■ Задания к упражнению
1. Ответьте по тексту документа на следующие вопросы:
(а) Кого Запад наконец избрал единым военным распорядителем?
(б) Сколько танков следовало выпустить к апрелю 1919 года?
(в) Сколько лет было Клемансо?
2. Переведите на английский язык предложение из текста документа: «Ллойд Джордж поручил ему ответственные миссии в межсоюзнической дипломатии».

■ Текст документа
- - - - - - -

Для Запада самое суровое время наступило в марте 1918 года. Черчилль был на фронте и видел как Людендорф а течение нескольких дней сделал то, что англичане и французы не могли сделать в течение нескольких лет – значительно продвинуться вперед, беря десятки тысяч военнопленных и огромные военные склады. 24 марта он вместе с Ллойд Джорджем и новым начальником имперского штаба сэром Генри Уилсоном ужинали в прежнем парижском особняке Грея. «За все время войны я не видел большего беспокойства на лицах, чем в тот вечер». Все островные резервы следовало бросить на континент, британские запасы предоставлялись в качестве компенсации потерянного. Наконец-то Запад избрал единого военного распорядителя – генералиссимуса Фоша. 12 апреля генерал Хейг издал свой знаменитый приказ по британским войскам, ощутившим всю мощь германского напора: “Прижаться спиной к стене и держаться».
Вообще говоря, Черчилль стоял за то, чтобы и в 1918 году воздержаться от грандиозных наступлений. Он верил, что время работает на союзников. 1919 год – вот год броска вперед. 5 марта 1918 года он записал в меморандуме: «Чтобы атаковать в 1919 году, мы должны создать армию, качественно отличную по своему составу и методам ведения военных действий от любой из использованных по обе стороны фронта». Речь шла об использовании аэропланов, танков, пулеметов и газа. К апрелю 1919 года следовало выпустить четыре тысячи танков.
Вращаясь в кругах руководителей Антанты, Черчилль восстановил престиж деятеля международного масштаба. Ллойд Джордж поручил ему ответственные миссии в межсоюзнической дипломатии. В Париже его с почестями встречает премьер-министр Франции Жорж Клемансо, который в эти тяжелые дни не изменил французской галантности: «Мы не только покажем Уинстону Черчиллю все, но я лично завтра поведу его на поле битвы и мы посетим командующих армейскими соединениями». При этом 76-летний Клемансо, как и все окружающие, отчетливо понимал, что решается судьба войны, судьба Франции. В эти дни Париж находился под прицелом крупповских пушек.

- - - - - - -

■ Выдержки из записей
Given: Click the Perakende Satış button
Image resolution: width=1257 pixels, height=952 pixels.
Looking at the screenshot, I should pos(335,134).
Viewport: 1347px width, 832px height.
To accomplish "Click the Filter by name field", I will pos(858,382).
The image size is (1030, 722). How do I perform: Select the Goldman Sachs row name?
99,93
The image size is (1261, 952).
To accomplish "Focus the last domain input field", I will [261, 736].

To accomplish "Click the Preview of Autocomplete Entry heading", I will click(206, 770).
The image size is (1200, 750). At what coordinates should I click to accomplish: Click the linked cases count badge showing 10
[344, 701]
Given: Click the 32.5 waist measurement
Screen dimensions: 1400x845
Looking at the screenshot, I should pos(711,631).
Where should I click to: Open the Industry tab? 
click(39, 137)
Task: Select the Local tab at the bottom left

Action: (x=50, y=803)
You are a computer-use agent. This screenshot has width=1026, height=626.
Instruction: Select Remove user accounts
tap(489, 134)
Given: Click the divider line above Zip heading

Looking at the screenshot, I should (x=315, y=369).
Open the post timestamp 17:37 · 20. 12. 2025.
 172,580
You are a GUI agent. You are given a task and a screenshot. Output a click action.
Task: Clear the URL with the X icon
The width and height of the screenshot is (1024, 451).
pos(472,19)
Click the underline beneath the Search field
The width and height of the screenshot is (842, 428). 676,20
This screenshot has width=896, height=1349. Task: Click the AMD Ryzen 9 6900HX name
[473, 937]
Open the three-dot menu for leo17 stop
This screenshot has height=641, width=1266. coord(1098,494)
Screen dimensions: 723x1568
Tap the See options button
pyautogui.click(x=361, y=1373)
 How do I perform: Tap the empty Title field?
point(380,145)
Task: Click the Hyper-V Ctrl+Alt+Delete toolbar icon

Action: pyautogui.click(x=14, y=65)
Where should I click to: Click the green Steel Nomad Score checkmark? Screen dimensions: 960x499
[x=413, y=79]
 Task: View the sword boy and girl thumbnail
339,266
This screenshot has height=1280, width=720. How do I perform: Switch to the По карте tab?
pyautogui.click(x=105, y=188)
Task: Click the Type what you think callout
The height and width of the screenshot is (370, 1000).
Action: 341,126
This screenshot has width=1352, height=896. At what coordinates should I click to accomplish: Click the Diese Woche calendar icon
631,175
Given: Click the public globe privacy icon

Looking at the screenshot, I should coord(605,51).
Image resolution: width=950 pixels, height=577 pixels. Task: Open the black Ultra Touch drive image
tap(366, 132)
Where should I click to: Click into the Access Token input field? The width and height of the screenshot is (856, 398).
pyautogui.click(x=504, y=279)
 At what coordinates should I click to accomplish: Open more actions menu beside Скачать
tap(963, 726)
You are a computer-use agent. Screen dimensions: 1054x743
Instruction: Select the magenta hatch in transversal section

- - - - - - -

■ Ответы к упражнению
1.
(а) Генералиссимуса Фоша.
(б) Четыре тысячи.
(в) 76 лет.

2. Lloyd George entrusted him with important missions in inter-Allied diplomacy.